### Work to be completed
Leave out the pictures and output the data verbatim.

**** Entries supplied ****

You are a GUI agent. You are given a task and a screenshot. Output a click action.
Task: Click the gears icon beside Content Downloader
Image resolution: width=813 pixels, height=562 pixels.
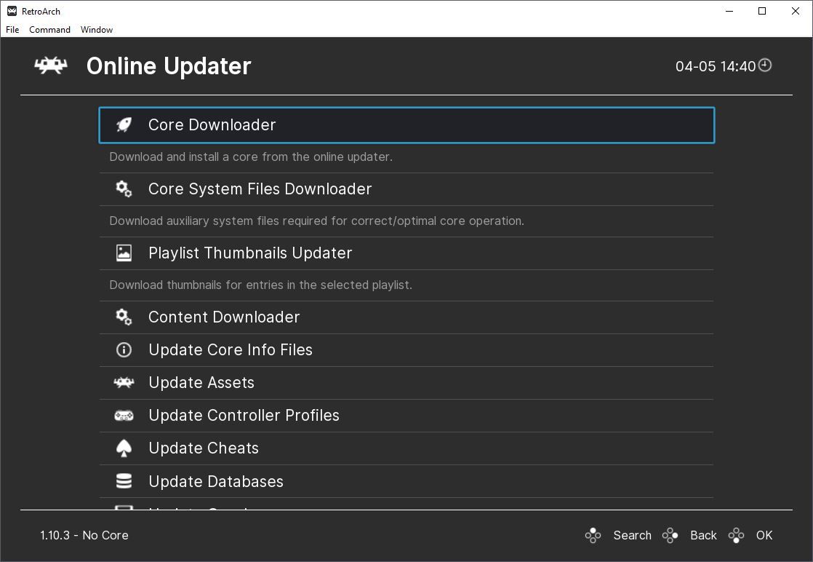point(124,317)
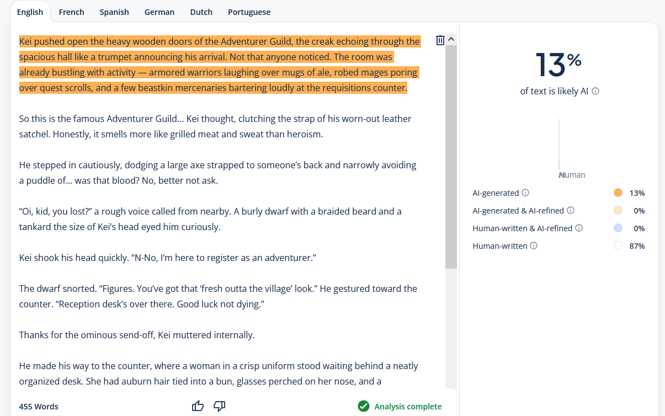Open info icon next to AI-generated & AI-refined
665x416 pixels.
(x=571, y=211)
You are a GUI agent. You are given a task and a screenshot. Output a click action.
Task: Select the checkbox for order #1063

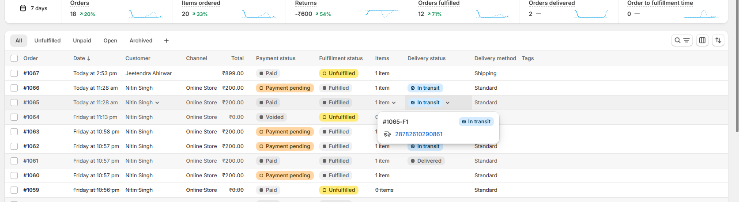(14, 132)
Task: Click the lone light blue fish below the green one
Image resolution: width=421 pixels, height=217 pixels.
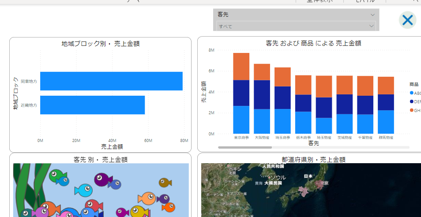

****

### Task answer
You are a GUI agent. You are given a task and a screenshot. Output a click action.
Task: Click the gears icon beside Content Downloader
Image resolution: width=813 pixels, height=562 pixels.
point(124,317)
Open info icon next to AI-generated & AI-refined
665x416 pixels.
(x=571, y=211)
You are a GUI agent. You are given a task and a screenshot. Output a click action.
Task: Select the checkbox for order #1063

(14, 132)
Task: Click the lone light blue fish below the green one
Image resolution: width=421 pixels, height=217 pixels.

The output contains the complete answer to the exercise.